Top of Records for this exercise
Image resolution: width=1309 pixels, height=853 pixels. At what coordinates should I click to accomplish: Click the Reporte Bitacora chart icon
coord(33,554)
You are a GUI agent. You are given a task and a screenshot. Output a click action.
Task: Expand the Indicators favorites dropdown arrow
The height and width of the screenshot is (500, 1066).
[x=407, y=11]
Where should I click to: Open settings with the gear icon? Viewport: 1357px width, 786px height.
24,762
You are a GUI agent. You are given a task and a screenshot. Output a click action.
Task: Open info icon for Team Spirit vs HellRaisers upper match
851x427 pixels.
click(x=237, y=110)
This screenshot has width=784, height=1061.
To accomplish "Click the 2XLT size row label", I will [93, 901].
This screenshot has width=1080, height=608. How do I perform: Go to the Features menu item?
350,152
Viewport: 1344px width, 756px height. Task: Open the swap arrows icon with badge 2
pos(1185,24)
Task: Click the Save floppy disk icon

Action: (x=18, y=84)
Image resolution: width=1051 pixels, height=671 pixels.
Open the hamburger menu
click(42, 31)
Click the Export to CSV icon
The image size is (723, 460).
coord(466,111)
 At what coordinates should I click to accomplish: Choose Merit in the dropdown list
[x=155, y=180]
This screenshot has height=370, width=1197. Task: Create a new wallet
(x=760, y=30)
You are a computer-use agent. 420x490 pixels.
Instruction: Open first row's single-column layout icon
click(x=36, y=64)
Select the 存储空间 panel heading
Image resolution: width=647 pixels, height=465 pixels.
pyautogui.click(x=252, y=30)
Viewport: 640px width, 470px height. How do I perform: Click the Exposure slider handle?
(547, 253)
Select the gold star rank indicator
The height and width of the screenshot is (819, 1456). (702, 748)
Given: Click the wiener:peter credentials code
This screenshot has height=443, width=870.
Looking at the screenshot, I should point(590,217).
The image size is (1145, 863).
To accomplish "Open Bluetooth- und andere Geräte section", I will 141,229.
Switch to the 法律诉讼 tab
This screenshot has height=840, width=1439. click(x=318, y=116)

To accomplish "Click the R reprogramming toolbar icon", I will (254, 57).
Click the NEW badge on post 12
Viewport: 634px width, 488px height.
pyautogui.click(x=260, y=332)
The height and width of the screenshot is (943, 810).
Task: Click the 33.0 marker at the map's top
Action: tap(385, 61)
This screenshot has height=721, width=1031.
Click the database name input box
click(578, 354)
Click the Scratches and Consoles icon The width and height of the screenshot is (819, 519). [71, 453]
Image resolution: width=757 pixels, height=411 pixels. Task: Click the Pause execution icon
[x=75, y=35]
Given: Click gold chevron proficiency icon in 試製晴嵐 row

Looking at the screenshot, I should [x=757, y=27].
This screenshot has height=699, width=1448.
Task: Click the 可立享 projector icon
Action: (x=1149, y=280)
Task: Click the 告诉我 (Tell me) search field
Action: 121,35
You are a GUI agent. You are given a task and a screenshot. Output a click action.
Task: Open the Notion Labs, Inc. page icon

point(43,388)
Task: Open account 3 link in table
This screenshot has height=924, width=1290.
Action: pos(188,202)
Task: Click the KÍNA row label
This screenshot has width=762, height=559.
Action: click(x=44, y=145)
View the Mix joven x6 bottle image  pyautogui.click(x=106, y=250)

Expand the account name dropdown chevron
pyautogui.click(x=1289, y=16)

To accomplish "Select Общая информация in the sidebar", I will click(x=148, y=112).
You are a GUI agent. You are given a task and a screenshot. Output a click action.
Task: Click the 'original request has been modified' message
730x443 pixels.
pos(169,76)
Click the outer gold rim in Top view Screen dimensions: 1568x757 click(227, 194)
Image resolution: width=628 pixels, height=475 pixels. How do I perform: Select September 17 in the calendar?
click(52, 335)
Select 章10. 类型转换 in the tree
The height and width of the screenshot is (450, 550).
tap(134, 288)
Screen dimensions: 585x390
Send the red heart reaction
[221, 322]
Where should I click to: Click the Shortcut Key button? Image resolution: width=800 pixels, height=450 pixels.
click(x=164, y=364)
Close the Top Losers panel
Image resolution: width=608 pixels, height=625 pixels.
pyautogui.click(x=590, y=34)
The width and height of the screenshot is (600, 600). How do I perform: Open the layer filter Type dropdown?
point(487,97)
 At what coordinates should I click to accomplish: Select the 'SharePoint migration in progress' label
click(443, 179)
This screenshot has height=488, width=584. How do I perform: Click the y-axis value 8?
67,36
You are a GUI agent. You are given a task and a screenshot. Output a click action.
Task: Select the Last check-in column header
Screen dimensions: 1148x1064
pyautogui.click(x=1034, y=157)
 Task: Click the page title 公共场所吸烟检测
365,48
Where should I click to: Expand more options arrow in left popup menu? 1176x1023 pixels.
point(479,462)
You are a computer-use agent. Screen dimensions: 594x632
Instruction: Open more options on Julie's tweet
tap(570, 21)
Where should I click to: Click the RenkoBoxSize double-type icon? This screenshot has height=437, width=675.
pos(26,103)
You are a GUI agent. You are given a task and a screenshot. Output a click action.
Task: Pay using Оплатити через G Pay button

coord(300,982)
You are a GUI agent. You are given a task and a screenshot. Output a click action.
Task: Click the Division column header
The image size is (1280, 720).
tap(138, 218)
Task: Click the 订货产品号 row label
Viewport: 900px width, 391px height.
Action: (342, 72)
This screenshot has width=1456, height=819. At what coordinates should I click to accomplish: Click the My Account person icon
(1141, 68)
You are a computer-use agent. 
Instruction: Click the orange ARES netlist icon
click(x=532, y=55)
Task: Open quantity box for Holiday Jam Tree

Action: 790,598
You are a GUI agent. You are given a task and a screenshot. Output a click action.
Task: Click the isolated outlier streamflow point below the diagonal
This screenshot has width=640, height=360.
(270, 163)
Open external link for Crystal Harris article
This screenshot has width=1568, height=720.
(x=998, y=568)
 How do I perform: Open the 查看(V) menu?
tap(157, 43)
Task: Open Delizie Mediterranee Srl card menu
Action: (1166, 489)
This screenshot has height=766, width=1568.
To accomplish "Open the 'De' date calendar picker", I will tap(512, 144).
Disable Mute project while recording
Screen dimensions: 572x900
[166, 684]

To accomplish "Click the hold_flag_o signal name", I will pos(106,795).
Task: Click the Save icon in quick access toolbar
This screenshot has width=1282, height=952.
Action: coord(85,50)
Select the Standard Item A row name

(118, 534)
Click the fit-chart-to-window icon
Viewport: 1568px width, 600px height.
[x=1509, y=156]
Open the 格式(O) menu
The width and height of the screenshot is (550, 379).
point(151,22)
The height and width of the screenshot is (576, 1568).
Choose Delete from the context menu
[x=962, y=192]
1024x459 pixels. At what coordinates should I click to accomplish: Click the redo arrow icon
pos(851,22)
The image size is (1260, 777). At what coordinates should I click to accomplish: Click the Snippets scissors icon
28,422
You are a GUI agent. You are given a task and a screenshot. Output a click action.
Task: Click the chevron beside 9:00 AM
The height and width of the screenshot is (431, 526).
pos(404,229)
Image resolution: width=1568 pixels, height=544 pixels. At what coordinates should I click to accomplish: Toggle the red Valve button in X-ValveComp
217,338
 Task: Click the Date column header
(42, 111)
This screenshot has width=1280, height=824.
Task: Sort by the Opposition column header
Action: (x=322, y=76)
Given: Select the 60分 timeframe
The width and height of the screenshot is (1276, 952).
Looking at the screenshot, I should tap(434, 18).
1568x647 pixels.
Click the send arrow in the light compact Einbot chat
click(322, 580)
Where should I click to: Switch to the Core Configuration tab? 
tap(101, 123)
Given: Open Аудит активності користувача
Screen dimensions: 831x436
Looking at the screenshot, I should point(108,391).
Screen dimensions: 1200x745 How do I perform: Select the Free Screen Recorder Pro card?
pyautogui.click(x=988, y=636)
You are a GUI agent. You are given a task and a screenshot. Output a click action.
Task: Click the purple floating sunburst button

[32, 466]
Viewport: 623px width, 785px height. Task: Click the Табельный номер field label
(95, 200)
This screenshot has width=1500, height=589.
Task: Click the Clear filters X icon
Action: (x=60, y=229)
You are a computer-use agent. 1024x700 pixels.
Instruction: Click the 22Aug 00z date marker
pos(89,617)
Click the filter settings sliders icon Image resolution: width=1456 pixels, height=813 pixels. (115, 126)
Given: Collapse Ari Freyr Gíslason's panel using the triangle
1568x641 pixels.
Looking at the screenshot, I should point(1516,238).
Bottom of Records for this exercise
**Task instructions**
Look through the entries above, and wherever a line holds the string "will", copy it.

**Written solution**
To accomplish "Click the 2XLT size row label", I will [93, 901].
To accomplish "Open Bluetooth- und andere Geräte section", I will 141,229.
To accomplish "Click the R reprogramming toolbar icon", I will (254, 57).
To accomplish "Select Общая информация in the sidebar", I will click(x=148, y=112).
To accomplish "Open the 'De' date calendar picker", I will tap(512, 144).
To accomplish "Click the hold_flag_o signal name", I will pos(106,795).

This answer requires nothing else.